Excerpts from a dataset

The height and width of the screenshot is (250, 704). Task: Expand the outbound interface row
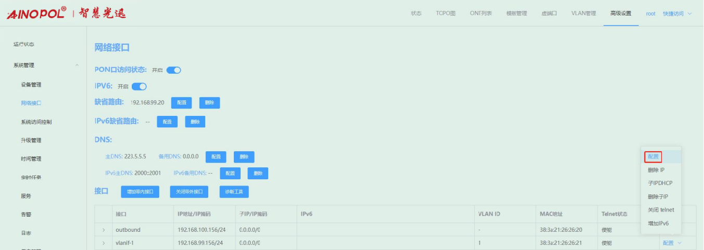coord(104,230)
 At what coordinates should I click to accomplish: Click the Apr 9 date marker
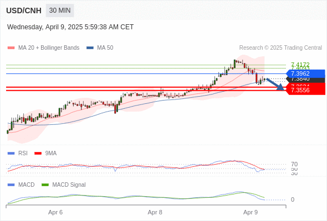click(x=251, y=213)
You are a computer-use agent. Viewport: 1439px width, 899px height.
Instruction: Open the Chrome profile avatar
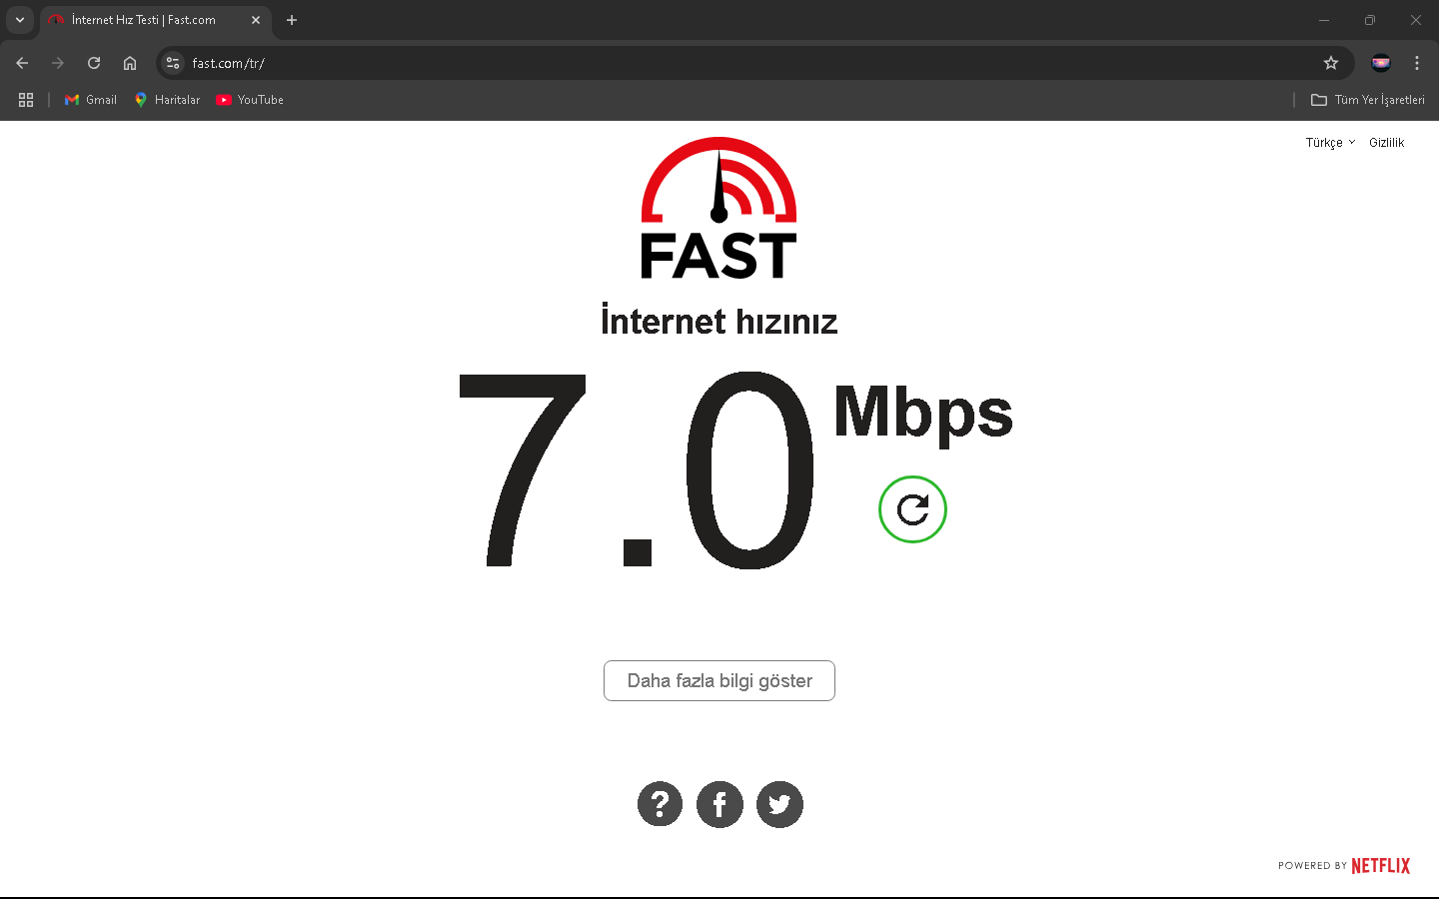1381,63
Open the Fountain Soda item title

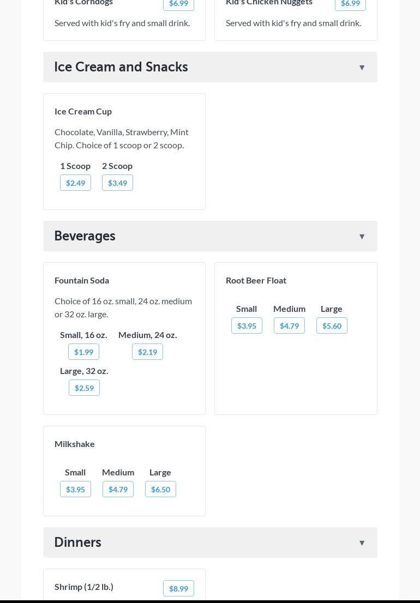82,280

### PROBLEM STATEMENT
The answer consists of the lines from the one holding "At what coordinates" to the end of the records, inclusive, restated exactly and without pictures.

### ANSWER BOX
 At what coordinates should I click to accomplish: Click the Apr 9 date marker
click(x=251, y=213)
You are a computer-use agent. Viewport: 1439px width, 899px height.
Instruction: Open the Chrome profile avatar
1381,63
Open the Fountain Soda item title

82,280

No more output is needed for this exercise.